Exercise directions: Please repeat the lines starting at the one containing "You are a computer-use" and ending at the one containing "[x=642, y=148]".

Records to process:
* begin *
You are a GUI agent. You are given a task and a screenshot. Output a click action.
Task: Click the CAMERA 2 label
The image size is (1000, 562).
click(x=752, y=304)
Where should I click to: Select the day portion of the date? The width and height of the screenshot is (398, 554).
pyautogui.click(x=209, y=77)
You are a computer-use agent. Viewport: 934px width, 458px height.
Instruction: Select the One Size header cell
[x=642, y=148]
* end *
* begin *
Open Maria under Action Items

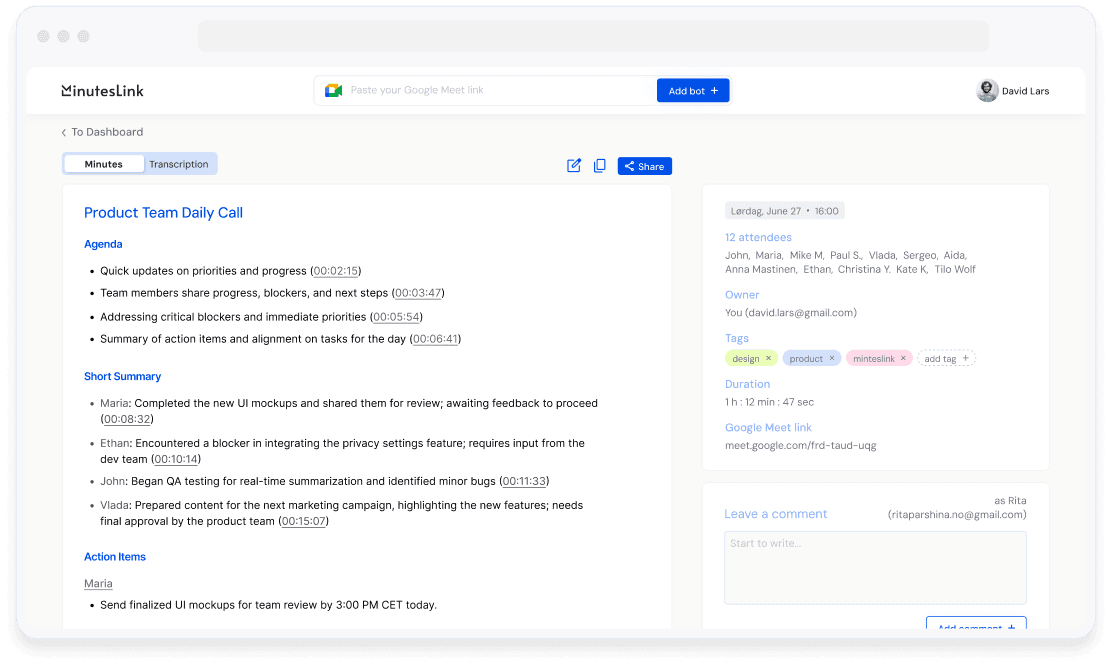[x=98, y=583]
* end *
Finished exercise:
You are a computer-use agent. Viewport: 934px width, 458px height.
Instruction: Select the One Size header cell
[x=642, y=148]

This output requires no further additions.